Security, Storing and Transfer Of Personal Data
We use appropriate technical and organisational measures and precautions to protect your personal data and to prevent the loss, misuse or alteration of your personal data
Whilst, unfortunately, the transmission of information via the internet is not completely secure, we will do our best to protect your personal data transmitted in this way and will put in place appropriate encryption and, where relevant, password protection of documents. Once we have received your information, we will use strict procedures and security features to try to prevent unauthorised access
We use Microsoft Office 365, [Mailchimp] [and/or DropBox] products, which are multi-tenant cloud services, for our internal office use. This means that internal documents and information generated by us are stored in cloud services hosted within the European Economic Area (EEA).
Do You Share My Personal Data?
Save as set out below, we will not share any of your personal data with any third parties for any purposes. We will never share or sell your personal data to a third-party organisation for marketing, fundraising, or campaigning purposes
We might transfer your personal data to a secure data processor for them to carry out data processing operations on our behalf. This might, for example, include payment processing and/or payroll and tax matters and other operations where considered beneficial. Where this occurs we will take steps to ensure that your personal data is handled safely, securely, and in accordance with your rights and our obligations.
In some limited circumstances, we may be legally required to share certain personal data, which might include yours, if we are involved in legal proceedings or complying with legal obligations, a court order, or the instructions of a government authority.
On some occasions we might consider it necessary to approach you to seek consent before releasing your personal data to a third party.

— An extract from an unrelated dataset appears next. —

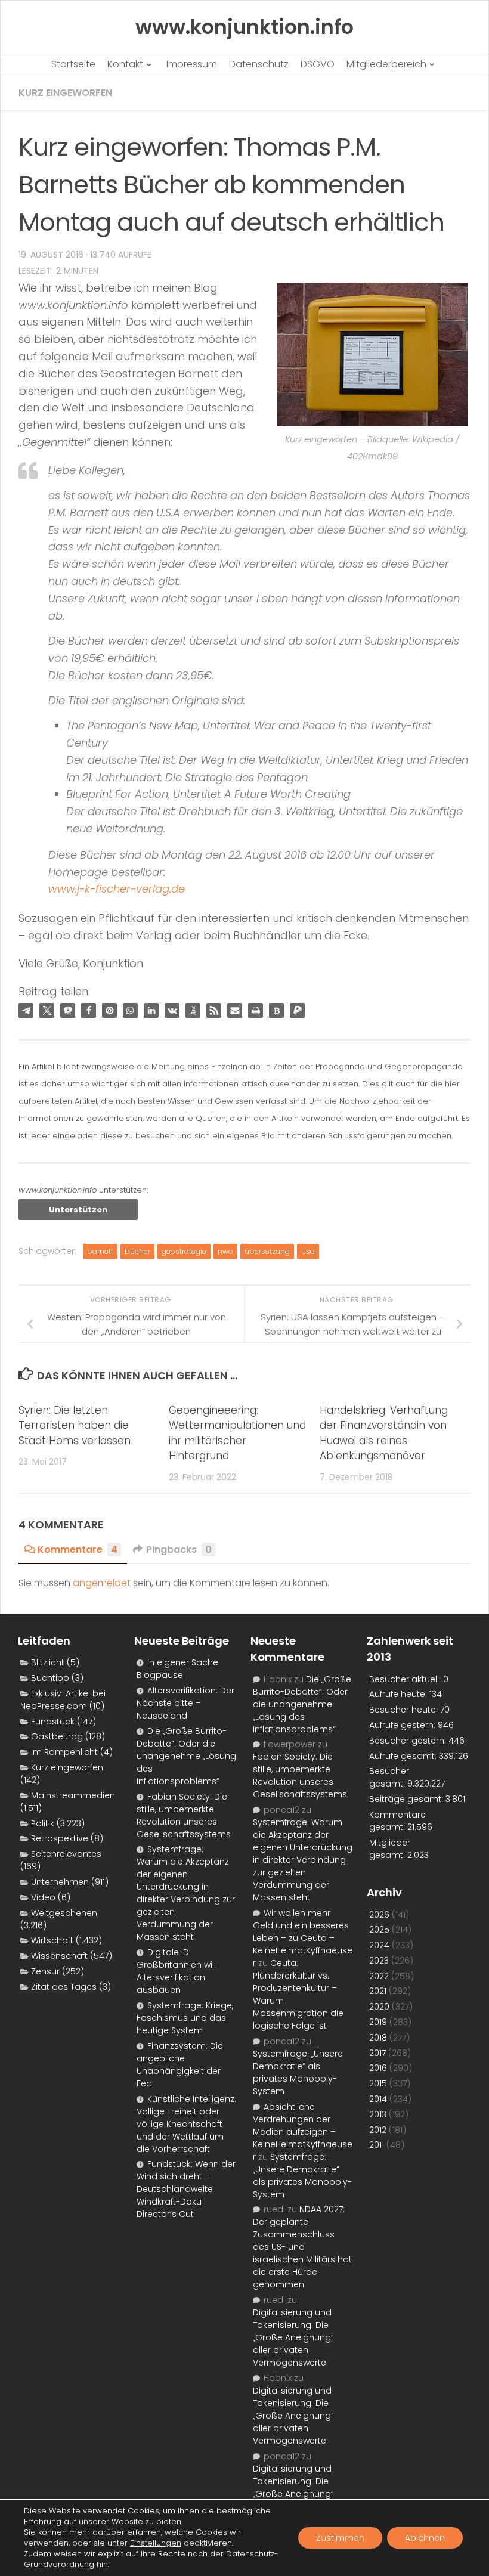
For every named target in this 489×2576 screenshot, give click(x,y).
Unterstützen (78, 1209)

For the purpose of this Part 9 it is worth clarifying that this applies to ‘third parties’ and not to the disclosure of your name, address and contact details to members of RACA and AAS which you have agreed for us to do by publishing these details in the Members’ Directory, a copy of which is provided to all RACA and AAS members to fulfil the objective of enabling them to network and make contact with each other. You have specifically undertaken that you will refrain from any behaviour that would bring RACA or its name into disrepute and this would include the use or mis-use of the personal data made available to you other than for the purpose intended by RACA.
How Can I Access My Personal Data?
If you want to know what personal data we have about you, you can ask us for details of that personal data and for a copy of it (where any such personal data is held). This is known as a “subject access request”.
All subject access requests should be made in writing and sent to the email or postal addresses shown in Part 1, marked for the attention of the ‘Data Protection Officer’, as detailed in Part 3.
There is not normally any charge for a subject access request. If your request is ‘manifestly unfounded or excessive’ (for example, if you make repetitive requests) a fee may be charged to cover our administrative costs in responding.
We will normally respond to your subject access request within 3 weeks and, in any event, not more than one month of receiving it and aim to provide a complete response, including a copy of your personal data within that time. In some cases, however, particularly if your request is more complex, more time may be required up to a maximum of three months from the date we receive your request. You will be kept fully informed of our progress.